Note that correlation is the only metric I used to measure and cluster the portfolios. Nothing else.


The portfolio cluster tree constructed by hierarchical clustering is presented in the graph below. Each leaf node is a portfolio, with its ID associated. From bottom up, you can see that hierarchical clustering builds up the cluster tree iteratively by grouping together clusters of portfolios into bigger clusters. The very top level represents the biggest cluster, i.e. the cluster of all 30 portfolios. The height of the tree represents the distance between pairs of clusters, calculated using complete linkage.

By eye-balling the tree, I would say that the tightest cluster is the one in the left bottom corner. It’s a cluster of nine portfolios, including portfolios 18, 3, 9, 17, 24, 4, 14, 2 and 22. It actually makes a lot of sense, because among them:
– Five portfolios are dividend and growth strategy (portfolio 18, 3, 17, 4 and 14)
– Three portfolios are large-cap strategy (portfolio 9, 24, 22)
– One portfolio is value strategy (portfolio 22)
If you delve into these portfolios’ holdings, you will see that they mostly held/hold large-cap and dividend-paying stocks, and their holdings have a fair amount of overlap. I would categorize this cluster as a large-cap-dividend cluster.

If we draw a horizontal line anchored on the large-cap-dividend cluster sub-tree’s root, you will see another smaller cluster in the middle with similar tightness. It’s the cluster of four including portfolios 11, 12, 13 and 16. Their respective strategies are:
– Portfolios 11 and 12: small+mid-cap strategy
– Portfolio 16: mid-cap strategy
– Portfolio 13: quantitative strategy
The strategy label “quantitative” is vague. It doesn’t say much about the strategy’s essence, nor does it sound related to the other three portfolios. However, if we analyse the portfolio’s holdings, we find that it had and still has a fair portion allocated to mid-cap stocks. The stock holdings of the four portfolios are quite different, but they are all tilted towards the small-cap/mid-cap end of the market-cap spectrum and are relatively highly correlated. I would categorize this cluster as a small+mid-cap cluster.

Another fairly tight cluster is the one with two portfolios, portfolio 19 (strategic asset allocation) and 20 (tactical asset allocation). They both use ETFs to implement asset allocation strategies. No surprise that they ended up in the same cluster.

On the uncorrelated side, portfolio 30 (healthcare), portfolio 28 (value), portfolio 26 (growth) and portfolio 15 (absolute return) are not correlated with the other portfolios (i.e. they are far away from the others on the tree). It makes sense as well because portfolios 30, 28 and 26 are the only portfolios that ever held short positions and thus less correlated with the other long-only portfolios. The most uncorrelated portfolio, i.e. portfolio 15, is absolute return strategy. This portfolio/manager only traded in and out long positions in gold-related instruments, such as gold mutual funds, ETFs and gold miners. That explains its difference from the other stock-focused portfolios.

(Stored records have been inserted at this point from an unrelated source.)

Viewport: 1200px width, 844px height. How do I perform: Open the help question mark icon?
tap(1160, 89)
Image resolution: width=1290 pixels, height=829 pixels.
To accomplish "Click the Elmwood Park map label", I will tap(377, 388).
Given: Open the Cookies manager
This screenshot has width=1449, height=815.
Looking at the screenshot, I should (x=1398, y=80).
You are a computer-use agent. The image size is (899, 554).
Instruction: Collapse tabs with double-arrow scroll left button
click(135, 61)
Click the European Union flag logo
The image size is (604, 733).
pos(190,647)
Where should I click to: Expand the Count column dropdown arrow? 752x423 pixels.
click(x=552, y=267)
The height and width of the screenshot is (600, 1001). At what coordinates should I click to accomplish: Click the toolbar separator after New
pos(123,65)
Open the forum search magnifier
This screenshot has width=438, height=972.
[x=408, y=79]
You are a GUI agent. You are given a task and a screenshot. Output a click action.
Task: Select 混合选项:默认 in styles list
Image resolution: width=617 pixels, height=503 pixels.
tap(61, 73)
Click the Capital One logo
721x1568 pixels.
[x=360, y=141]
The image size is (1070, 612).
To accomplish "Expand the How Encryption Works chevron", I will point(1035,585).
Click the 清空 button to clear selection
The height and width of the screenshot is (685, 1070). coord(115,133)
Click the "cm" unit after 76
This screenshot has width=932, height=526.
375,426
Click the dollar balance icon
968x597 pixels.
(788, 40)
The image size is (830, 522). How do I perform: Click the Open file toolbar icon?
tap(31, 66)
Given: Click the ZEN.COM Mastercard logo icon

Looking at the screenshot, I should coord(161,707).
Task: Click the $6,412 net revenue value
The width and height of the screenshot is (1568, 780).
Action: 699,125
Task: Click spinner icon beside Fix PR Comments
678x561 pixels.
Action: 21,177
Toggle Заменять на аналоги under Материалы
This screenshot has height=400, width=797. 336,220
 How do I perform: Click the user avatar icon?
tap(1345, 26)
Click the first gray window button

If we only used stated strategies or stock holdings, we wouldn’t have been able to recognize the large-cap-dividend cluster, nor the small+mid-cap cluster identified in this analysis. Nor could we have been able to separate the uncorrelated portfolios into different clusters. Correlation, a statistical measure as basic as it is, through the lens of hierarchical clustering, does offer additional insights into portfolios’ characteristics.

If I were to invest in these portfolios/managers, I’d pick a good manager from the large-cap-dividend cluster, a good manager from the small+mid-cap cluster, and maybe portfolio 15 also (this portfolio is not only uncorrelated with others but also has delivered solid performance consistently). It’s interesting and valuable that return correlation plus hierarchical clustering offer all this practical interpretation for manager selection.